Zimbabwe Launches Lenacapavir for HIV Prevention

Zimbabwe's Ministry of Health and Child Care officially launched Lenacapavir, a twice-yearly injectable HIV prevention medication, marking a significant shift in pre-exposure prophylaxis (PrEP) delivery. The rollout ceremony took place in Epworth, with Health Minister Douglas Mombeshora describing the launch as a milestone in efforts to reduce new HIV infections.

The United States government committed to supporting access to the long-acting injection for 271,000 Zimbabweans over the next three years, according to 263Chat. This represents a substantial expansion of HIV prevention options beyond daily oral PrEP tablets, addressing adherence challenges that have limited effectiveness of existing prevention methods.

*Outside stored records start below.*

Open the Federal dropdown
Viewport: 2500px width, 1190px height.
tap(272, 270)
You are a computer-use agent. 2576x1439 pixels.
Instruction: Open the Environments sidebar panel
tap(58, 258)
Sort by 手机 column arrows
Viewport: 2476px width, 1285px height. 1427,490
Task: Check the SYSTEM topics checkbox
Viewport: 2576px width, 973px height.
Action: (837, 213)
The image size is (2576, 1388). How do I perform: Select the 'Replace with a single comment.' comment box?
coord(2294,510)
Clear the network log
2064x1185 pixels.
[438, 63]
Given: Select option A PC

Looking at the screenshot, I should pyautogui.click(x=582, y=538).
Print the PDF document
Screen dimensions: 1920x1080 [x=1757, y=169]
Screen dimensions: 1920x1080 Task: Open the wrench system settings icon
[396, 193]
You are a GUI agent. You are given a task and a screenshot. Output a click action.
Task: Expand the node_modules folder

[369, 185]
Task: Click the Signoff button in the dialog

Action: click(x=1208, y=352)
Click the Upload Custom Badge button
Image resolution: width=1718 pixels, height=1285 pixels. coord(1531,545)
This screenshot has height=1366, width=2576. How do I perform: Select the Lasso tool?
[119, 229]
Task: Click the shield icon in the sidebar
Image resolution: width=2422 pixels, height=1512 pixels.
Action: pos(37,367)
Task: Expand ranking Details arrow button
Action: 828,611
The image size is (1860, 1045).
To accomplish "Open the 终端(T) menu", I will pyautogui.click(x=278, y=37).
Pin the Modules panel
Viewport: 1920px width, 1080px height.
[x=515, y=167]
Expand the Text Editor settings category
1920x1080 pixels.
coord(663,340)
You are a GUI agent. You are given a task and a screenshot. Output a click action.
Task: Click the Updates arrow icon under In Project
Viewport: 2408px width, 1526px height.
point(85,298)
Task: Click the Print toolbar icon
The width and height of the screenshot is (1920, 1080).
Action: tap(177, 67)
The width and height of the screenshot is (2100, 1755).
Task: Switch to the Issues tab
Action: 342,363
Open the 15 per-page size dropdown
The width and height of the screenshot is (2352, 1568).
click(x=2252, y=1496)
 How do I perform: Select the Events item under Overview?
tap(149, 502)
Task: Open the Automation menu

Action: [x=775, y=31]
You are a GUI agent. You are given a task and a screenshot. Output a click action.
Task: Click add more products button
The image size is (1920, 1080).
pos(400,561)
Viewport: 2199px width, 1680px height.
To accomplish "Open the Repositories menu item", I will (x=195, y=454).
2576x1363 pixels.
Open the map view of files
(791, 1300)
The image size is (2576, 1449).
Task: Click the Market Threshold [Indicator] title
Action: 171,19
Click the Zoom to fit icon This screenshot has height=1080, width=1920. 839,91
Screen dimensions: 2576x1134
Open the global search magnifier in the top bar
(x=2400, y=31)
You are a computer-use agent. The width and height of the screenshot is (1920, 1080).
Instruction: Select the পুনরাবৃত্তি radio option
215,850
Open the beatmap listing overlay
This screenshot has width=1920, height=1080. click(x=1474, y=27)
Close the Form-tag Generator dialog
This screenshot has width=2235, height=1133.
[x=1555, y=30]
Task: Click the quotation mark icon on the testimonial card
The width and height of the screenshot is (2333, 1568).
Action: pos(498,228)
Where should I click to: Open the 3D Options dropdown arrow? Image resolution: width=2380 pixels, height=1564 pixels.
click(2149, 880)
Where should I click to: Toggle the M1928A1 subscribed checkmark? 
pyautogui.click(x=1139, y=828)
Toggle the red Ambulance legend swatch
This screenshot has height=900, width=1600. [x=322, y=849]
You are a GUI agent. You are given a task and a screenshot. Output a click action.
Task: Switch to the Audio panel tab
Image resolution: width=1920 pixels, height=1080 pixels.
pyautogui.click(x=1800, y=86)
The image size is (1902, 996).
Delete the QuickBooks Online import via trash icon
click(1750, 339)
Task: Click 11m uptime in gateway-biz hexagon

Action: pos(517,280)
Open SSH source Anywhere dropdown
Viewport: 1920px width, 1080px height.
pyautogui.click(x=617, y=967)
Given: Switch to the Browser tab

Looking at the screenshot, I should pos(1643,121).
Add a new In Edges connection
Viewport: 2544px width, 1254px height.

Lenacapavir, developed by Gilead Sciences, requires administration only twice yearly compared to daily pill regimens. Clinical trials have demonstrated high efficacy rates, making the medication particularly valuable for populations struggling with daily medication adherence. Zimbabwe's adoption follows global efforts to expand access to long-acting HIV prevention tools, particularly in high-burden settings.

Climate and Health System Capacity

The Kano heat crisis underscores how climate change compounds existing health system vulnerabilities. Nigeria's northern states regularly experience temperatures exceeding 40 degrees Celsius during peak heat seasons, with projections indicating further increases. Healthcare facilities often lack adequate cooling infrastructure, affecting medication storage, equipment function, and staff performance.

Heat stress contributes to increased patient loads as dehydration, heat exhaustion, and heat stroke cases rise. Vulnerable populations including outdoor workers, pregnant women, and individuals with chronic conditions face elevated risks. The situation demands infrastructure investments and operational adaptations that many resource-constrained facilities cannot readily implement.

Meanwhile, Zimbabwe's Lenacapavir rollout demonstrates health system capacity to adopt innovative interventions despite economic constraints. The country maintains HIV prevalence of approximately 11.5 percent among adults aged 15-49, according to UNAIDS data, with prevention programs critical to epidemic control. US support through PEPFAR (President's Emergency Plan for AIDS Relief) enables access to newer prevention technologies that might otherwise remain financially out of reach.

Implementation Challenges and Forward Planning

Both situations highlight implementation complexities facing African health systems. In Kano, addressing heat impacts requires coordinated responses spanning infrastructure upgrades, occupational health protocols, and climate adaptation planning. Healthcare facilities need cooling systems, adequate water supplies, and modified work schedules to protect both patients and staff.

For Lenacapavir distribution, Zimbabwe must establish supply chains, train healthcare workers on administration protocols, and conduct community education to drive uptake. The twice-yearly dosing schedule offers advantages over daily pills but requires robust tracking systems to ensure patients return for scheduled injections. Cold chain requirements for the medication also demand reliable refrigeration infrastructure.

The 271,000-person target represents approximately 2.4 percent of Zimbabwe's adult population, suggesting initial focus on high-risk groups including adolescent girls, young women, and key populations. Scaling beyond this cohort will depend on demonstrated impact, continued donor support, and potential price reductions as generic versions become available.

Public health experts emphasize that climate adaptation and disease prevention programs require sustained investment and political commitment. As temperatures rise and infectious disease burdens persist, health systems need flexible, evidence-based approaches that address both immediate service delivery needs and longer-term structural challenges.